The move follows warnings, including from the country’s intelligence agency, of the risk of foreign meddling in New Zealand politics.
The Guardian says that the government said it would introduce legislation on Tuesday banning donations over NZ$50 ($32) to political parties and candidates by foreigners.
“The risk of foreign interference in elections is a growing international phenomenon and can take many forms, including donations. New Zealand is not immune from this risk,” justice minister Andrew Little said in an emailed statement.
The new laws also would require the names and addresses of those funding election advertisements in all mediums to be published to reduce the “avalanche of fake news social media ads” that had marred elections overseas, Little said.
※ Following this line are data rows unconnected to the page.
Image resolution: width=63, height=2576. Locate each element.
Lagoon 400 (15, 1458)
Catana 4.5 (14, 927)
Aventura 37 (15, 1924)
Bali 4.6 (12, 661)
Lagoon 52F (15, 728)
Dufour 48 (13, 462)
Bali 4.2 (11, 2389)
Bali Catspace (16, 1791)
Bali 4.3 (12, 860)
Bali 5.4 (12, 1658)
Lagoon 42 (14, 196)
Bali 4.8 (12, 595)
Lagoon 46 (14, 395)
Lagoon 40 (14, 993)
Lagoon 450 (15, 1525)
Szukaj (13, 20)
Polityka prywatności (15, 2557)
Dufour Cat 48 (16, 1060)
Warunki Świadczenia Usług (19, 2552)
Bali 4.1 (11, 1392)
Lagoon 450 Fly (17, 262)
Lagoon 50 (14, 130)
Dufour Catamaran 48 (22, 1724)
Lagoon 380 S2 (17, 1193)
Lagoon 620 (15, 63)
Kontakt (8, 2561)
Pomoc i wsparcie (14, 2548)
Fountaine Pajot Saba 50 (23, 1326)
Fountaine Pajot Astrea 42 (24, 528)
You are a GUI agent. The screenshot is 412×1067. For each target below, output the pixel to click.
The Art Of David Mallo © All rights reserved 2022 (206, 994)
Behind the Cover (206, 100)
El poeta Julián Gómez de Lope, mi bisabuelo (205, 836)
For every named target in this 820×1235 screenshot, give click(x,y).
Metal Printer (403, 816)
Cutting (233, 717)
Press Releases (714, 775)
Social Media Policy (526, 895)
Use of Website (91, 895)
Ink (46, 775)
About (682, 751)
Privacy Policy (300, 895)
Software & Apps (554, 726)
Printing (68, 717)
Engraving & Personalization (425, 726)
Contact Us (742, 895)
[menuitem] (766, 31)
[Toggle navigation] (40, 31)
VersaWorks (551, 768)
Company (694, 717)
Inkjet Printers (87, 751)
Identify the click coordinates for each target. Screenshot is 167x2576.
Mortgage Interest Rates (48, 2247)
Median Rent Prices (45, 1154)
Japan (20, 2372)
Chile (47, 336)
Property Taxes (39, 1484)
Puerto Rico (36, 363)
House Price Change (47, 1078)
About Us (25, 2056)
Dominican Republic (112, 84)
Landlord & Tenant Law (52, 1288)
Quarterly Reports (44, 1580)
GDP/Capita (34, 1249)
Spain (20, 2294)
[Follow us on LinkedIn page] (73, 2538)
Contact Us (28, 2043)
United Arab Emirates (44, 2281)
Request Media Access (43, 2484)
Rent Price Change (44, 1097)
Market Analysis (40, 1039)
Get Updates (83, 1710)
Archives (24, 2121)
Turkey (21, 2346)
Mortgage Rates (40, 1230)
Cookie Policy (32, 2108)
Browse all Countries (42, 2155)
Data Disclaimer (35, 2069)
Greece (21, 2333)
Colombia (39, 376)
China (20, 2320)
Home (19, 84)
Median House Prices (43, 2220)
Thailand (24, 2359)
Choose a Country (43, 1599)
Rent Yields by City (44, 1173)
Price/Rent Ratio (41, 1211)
Financial Times reports that concern about meddling in elections has skyrocketed since US intelligence agencies concluded Russia interfered in the 2016 US presidential election that saw Donald Trump confound the polls to beat Hillary Clinton, the former secretary of state. Russia denied the allegations. Security services in New Zealand and Australia — both members of the Five Eyes intelligence-sharing network, which also includes the US, UK and Canada — are most concerned about alleged attempts by Beijing to influence politics, interfere with diaspora communities and computer networks. Last year, New Zealand was engulfed in controversy over donations made by Zhang Yikun, a Chinese businessman with links to the Communist party, to the opposition National party. Simon Bridges, the party’s leader, denied allegations he had attempted to conceal a NZ$100,000 ($66,000) donation from Mr Zhang when a secretly recorded telephone conversation about the gift and the possibility of recruiting more ethnically Chinese election candidates was leaked to the media.